Ultimately, MIDI over Ethernet (IpMIDI) is what makes the entire show happen. “If we don’t have Ethernet, we don’t have a show,” Robinson says. “It’s integral to this show, because we have to get MIDI to FOH and to the media servers.”
Despite all the synchronized show elements, lighting control is separate from audio and video (for troubleshooting purposes, and to minimize traffic concerns); there’s a separate Art-Net network for lighting fixtures.
Reardon kept the lighting design simple, focusing on mood and timing. Along with the VL3000s, the rig includes Martin Atomic strobes with color changers and Clay Paky Sharpy, many of which are positioned on the stage.
As for the audio rig, a key concern was to work with the crew to hang the arrays so they wouldn’t block sightlines, yet still deliver high-quality sound. “The outside dimension of the leaves is 62 feet, and if we do a regular line array, which flies at 56 feet, that would be very annoying,” Reardon notes.
Automation, To Go
Aside from the visuals, the show also uses an impressive amount of automation, including an infrastructure with 100 feet of automation truss custom-built out of aluminum and reinforced with I-beams.
The gondola is lifted out of the head and flown over the audience via four motion-control winches.

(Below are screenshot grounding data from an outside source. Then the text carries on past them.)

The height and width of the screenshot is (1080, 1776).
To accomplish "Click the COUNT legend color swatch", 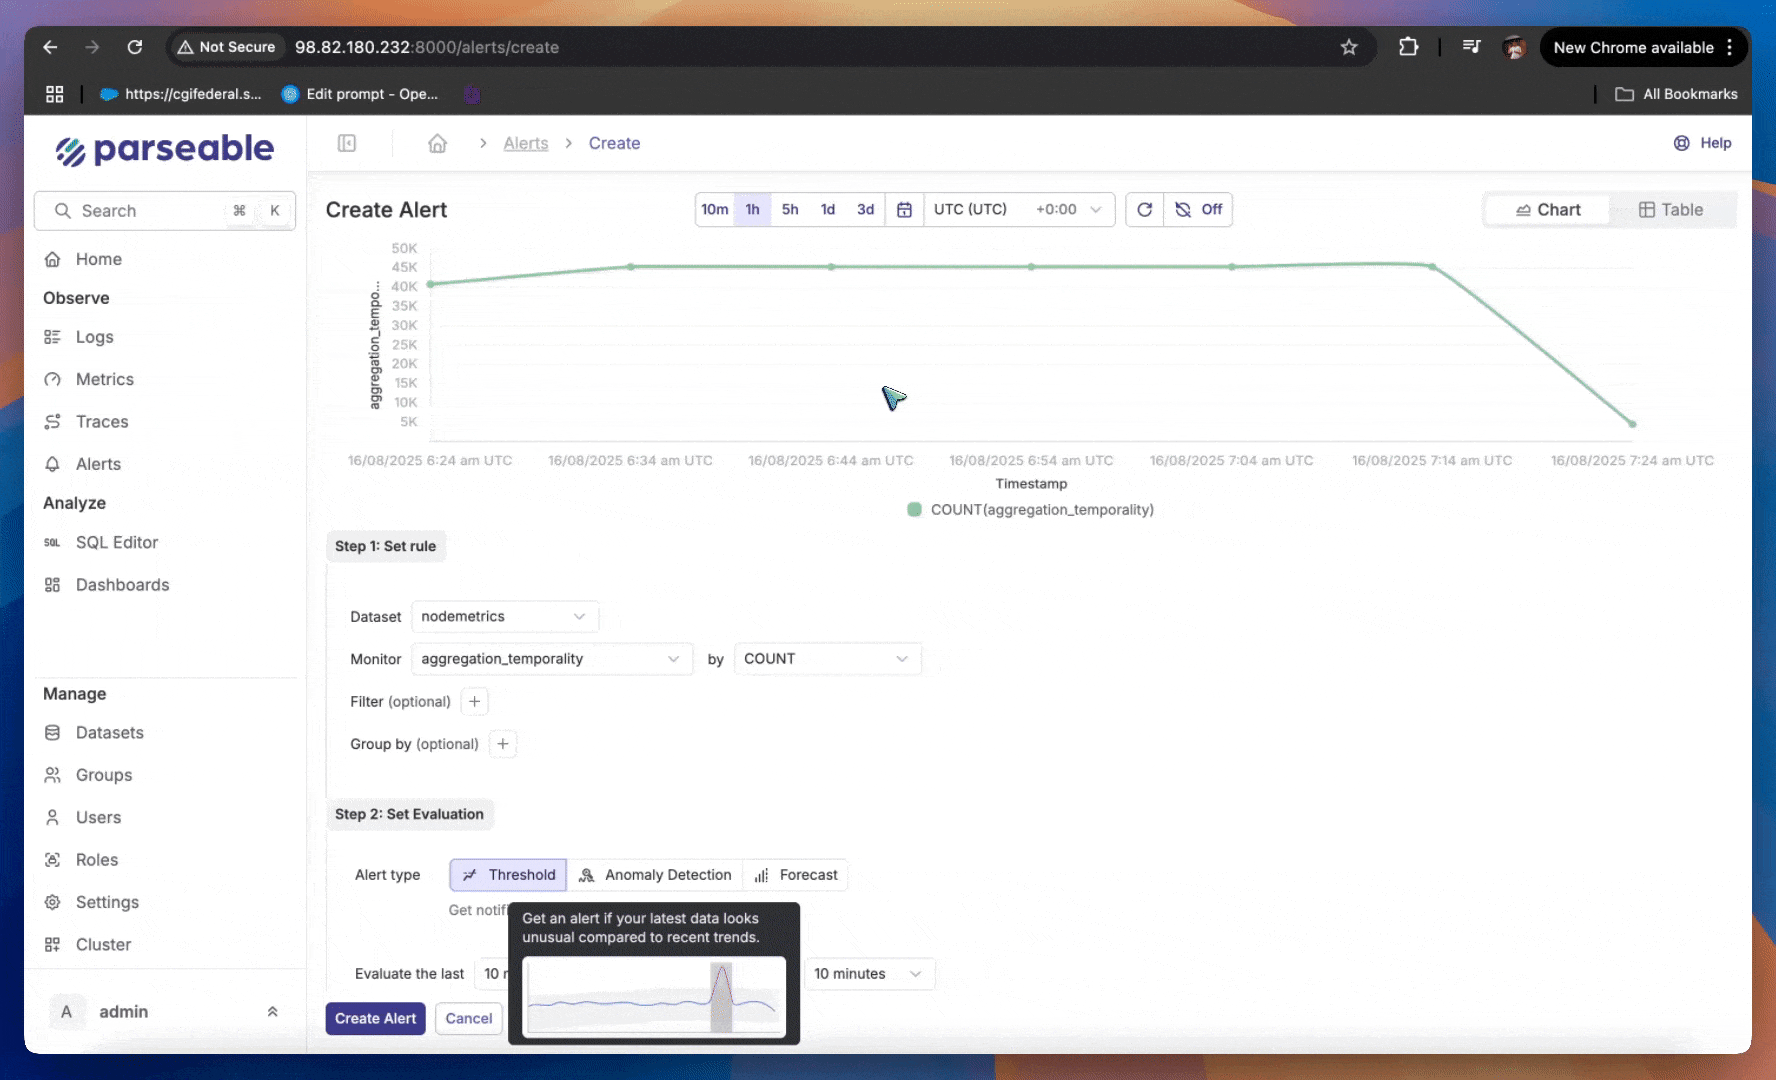I will tap(914, 510).
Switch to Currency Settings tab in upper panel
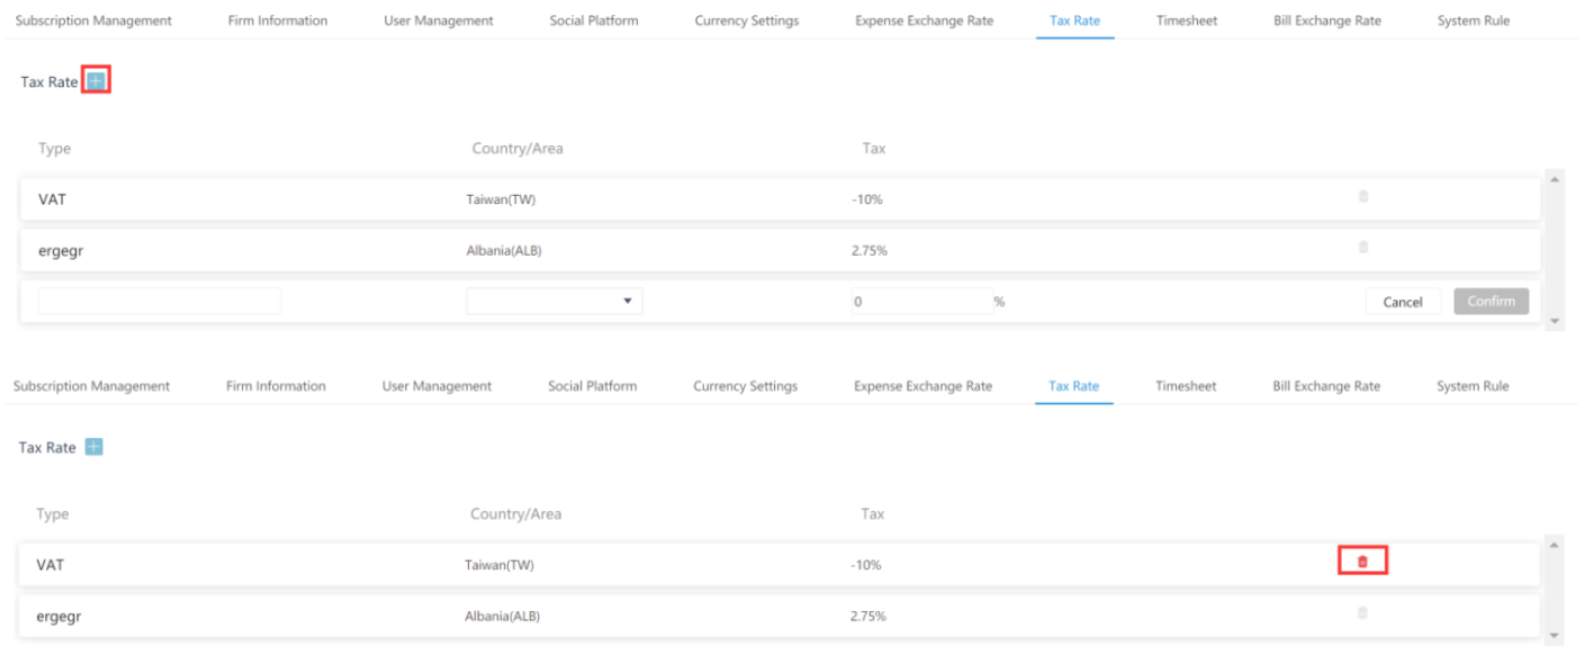 click(746, 21)
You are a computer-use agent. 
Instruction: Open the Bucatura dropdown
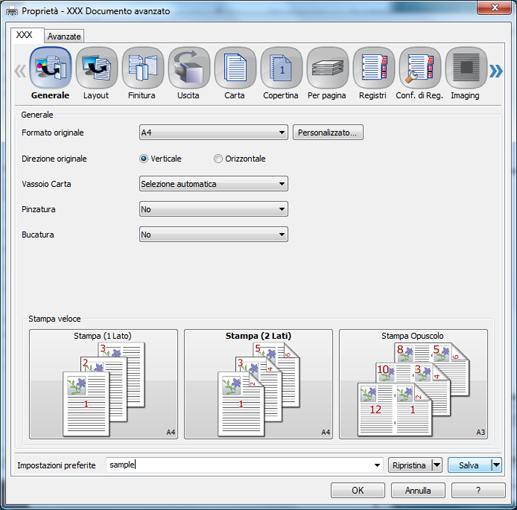[x=213, y=234]

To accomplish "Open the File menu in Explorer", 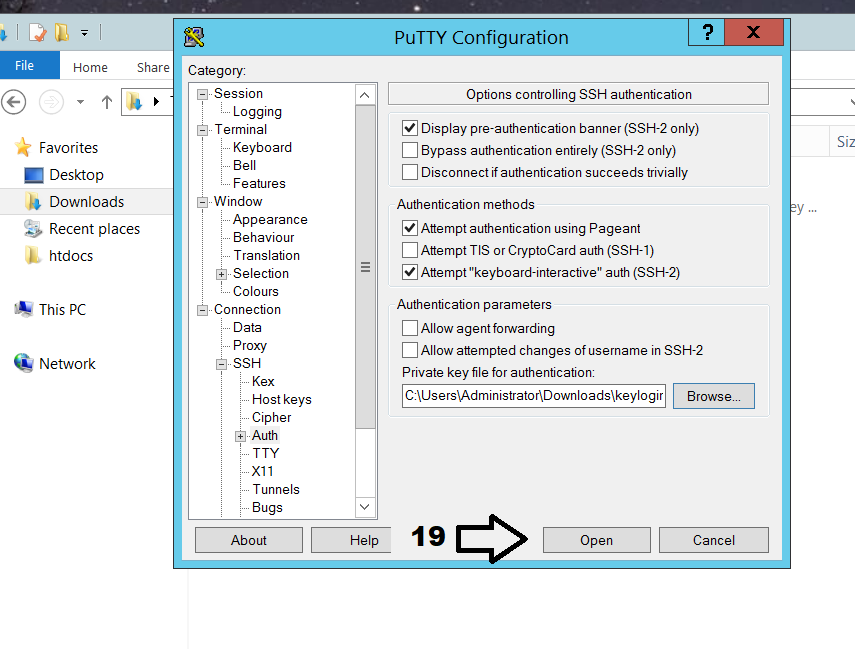I will [x=25, y=66].
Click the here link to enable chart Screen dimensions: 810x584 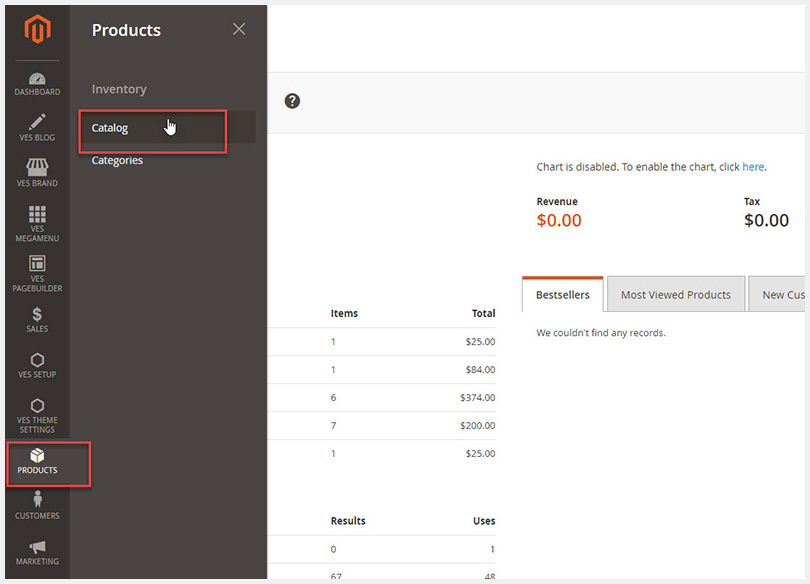click(753, 166)
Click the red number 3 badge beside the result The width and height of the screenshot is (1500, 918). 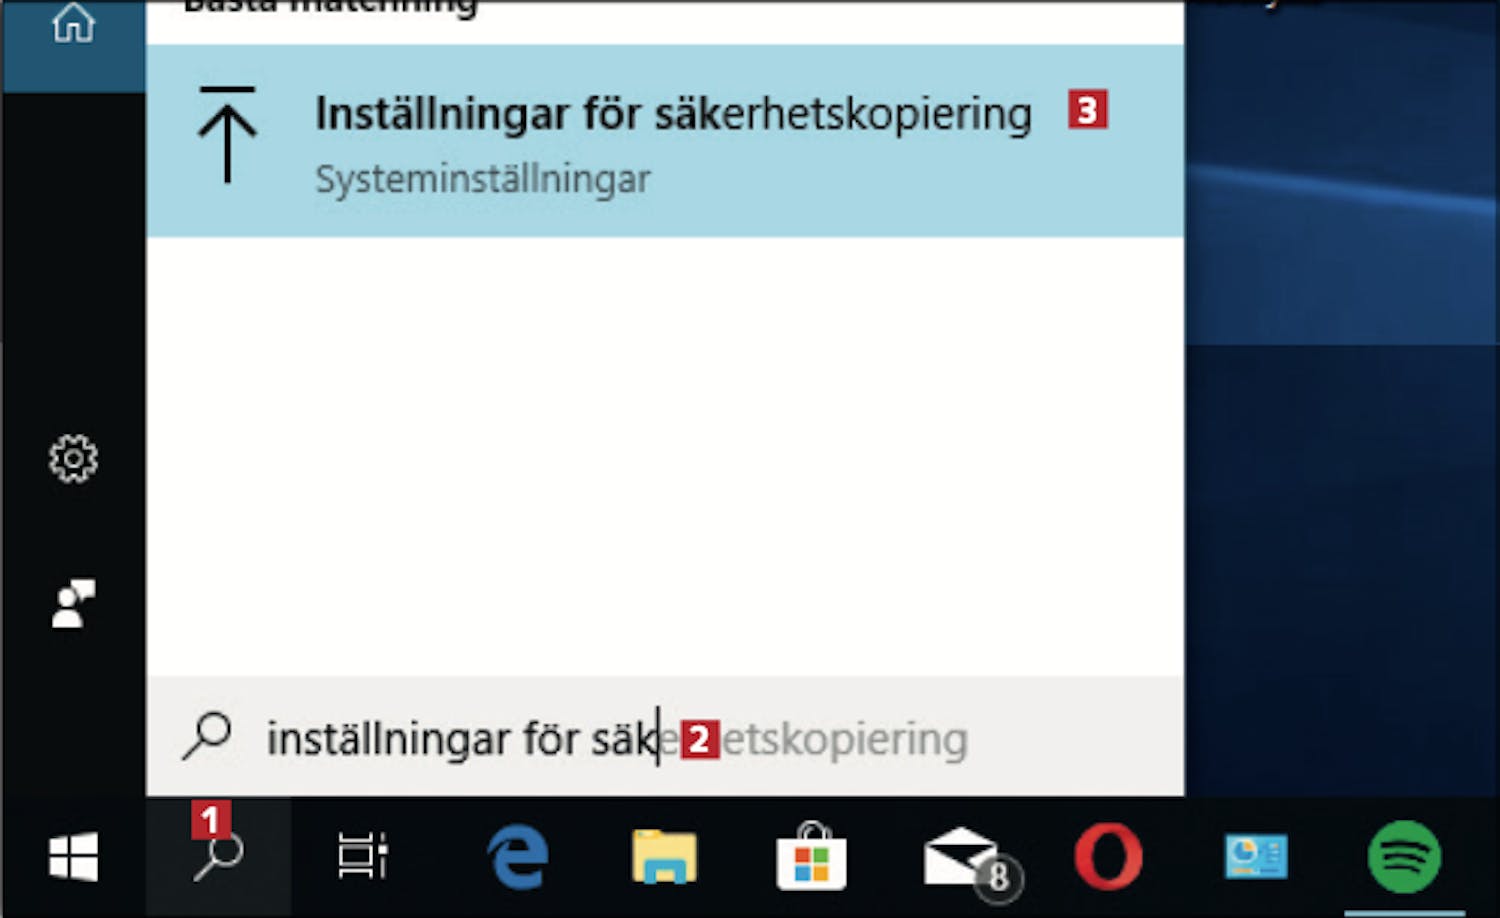tap(1087, 109)
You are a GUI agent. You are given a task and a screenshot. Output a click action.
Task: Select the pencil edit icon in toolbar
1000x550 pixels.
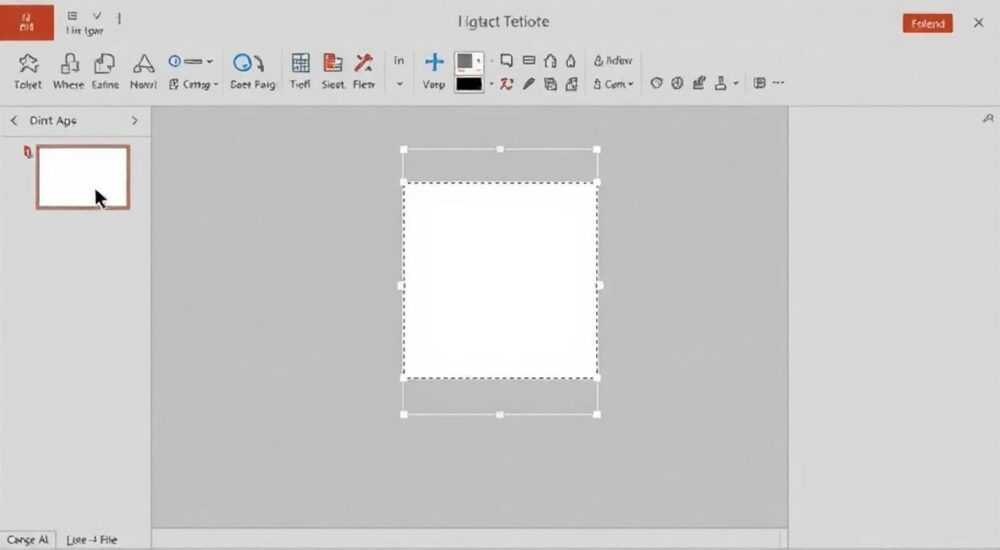[529, 84]

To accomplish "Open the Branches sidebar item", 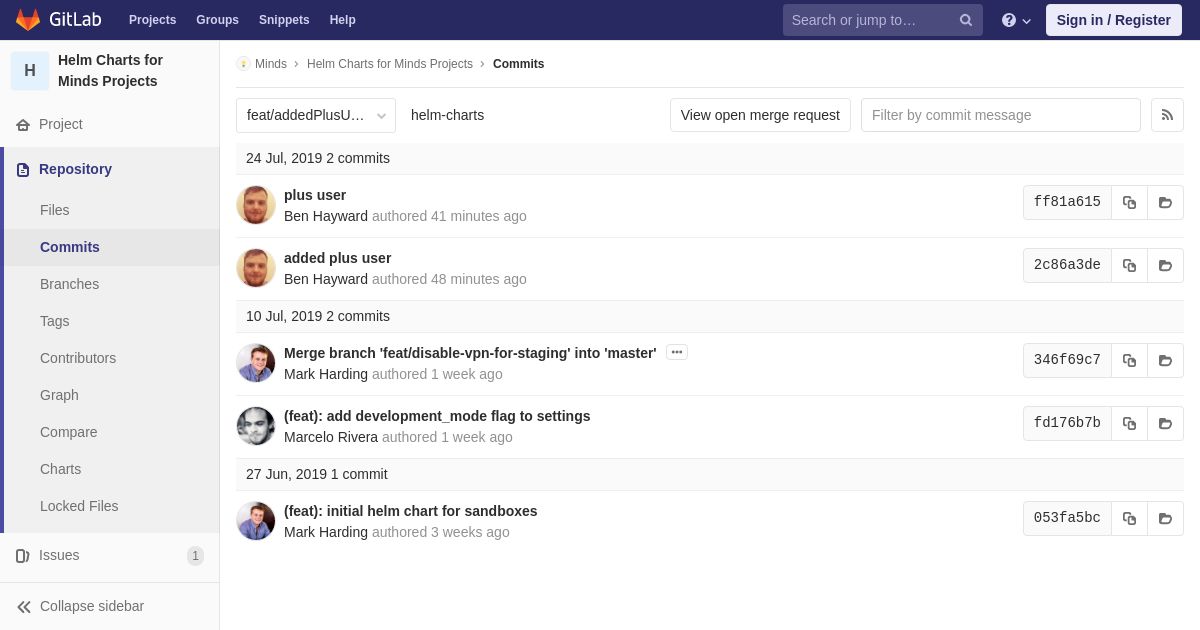I will [x=70, y=284].
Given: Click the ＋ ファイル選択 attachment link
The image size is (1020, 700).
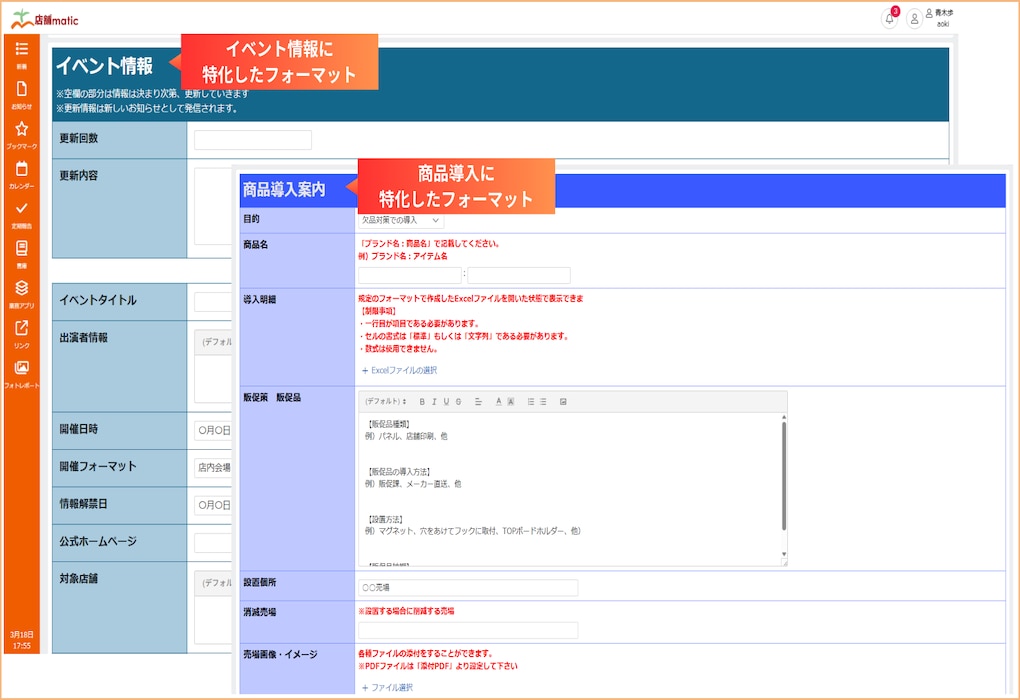Looking at the screenshot, I should click(x=387, y=687).
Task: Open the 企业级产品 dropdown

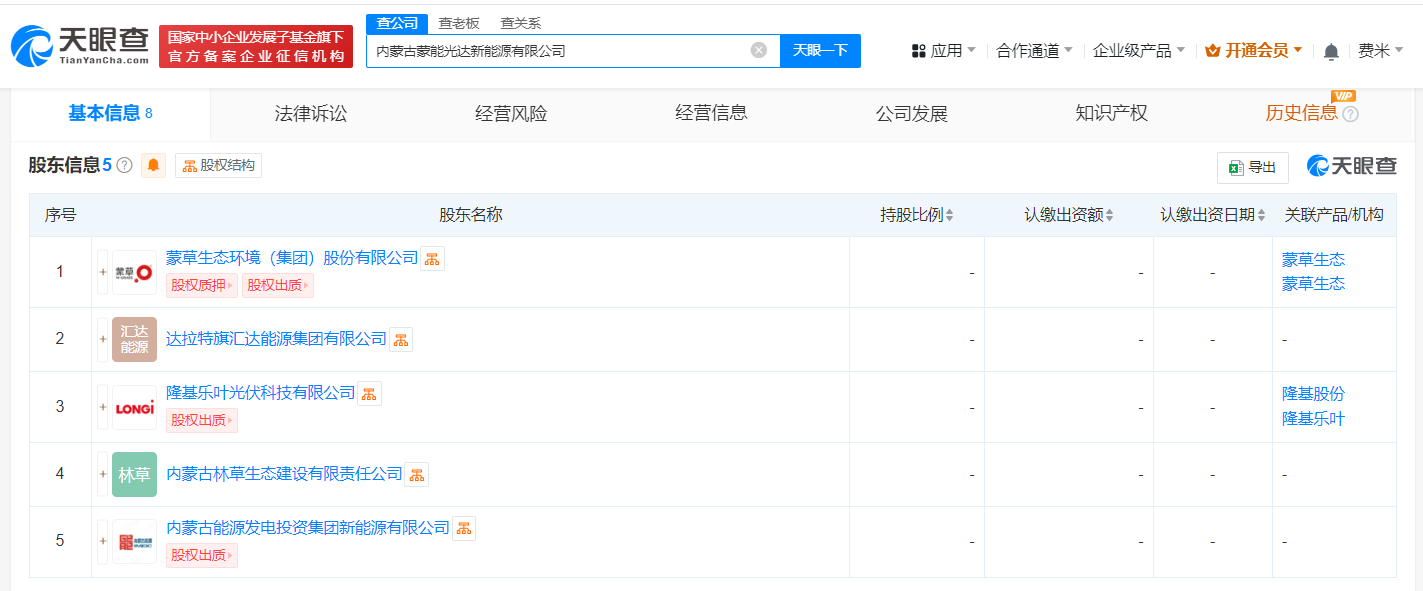Action: [1138, 51]
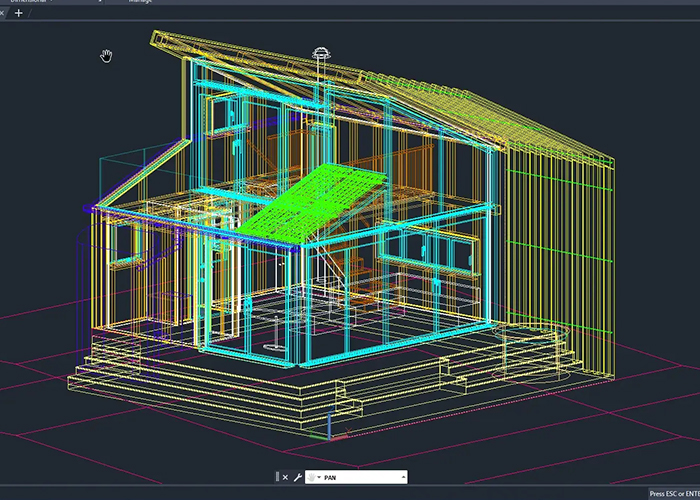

There are also two cable winches mounted on top of the automation truss to move the gondola upstage and downstage on rollers engineered for smooth and quiet movements.
All of the winches are controlled via PRG’s Stage Command system (the same system used on the Broadway production of Spider-Man: Turn Off the Dark.)
Because the show travels with a small stage crew, the elements had to be as light as possible and easily moved. PRG Scenic provided lightweight yet strong storage carts so that everything gets lifted off the front of the stage and packed into its cart, then straight onto the truck.
The entire contents of the gondola, including DJ equipment, remain intact during transport as well. The leaves are also hung and struck also directly from their storage carts onto the truss by attaching a section at a time, raising the truss, then clamping on the next piece until it’s all in the air.
The entire production fits within three trucks for transport: three for the head, one for automation, and four more for video, lighting, audio and rigging.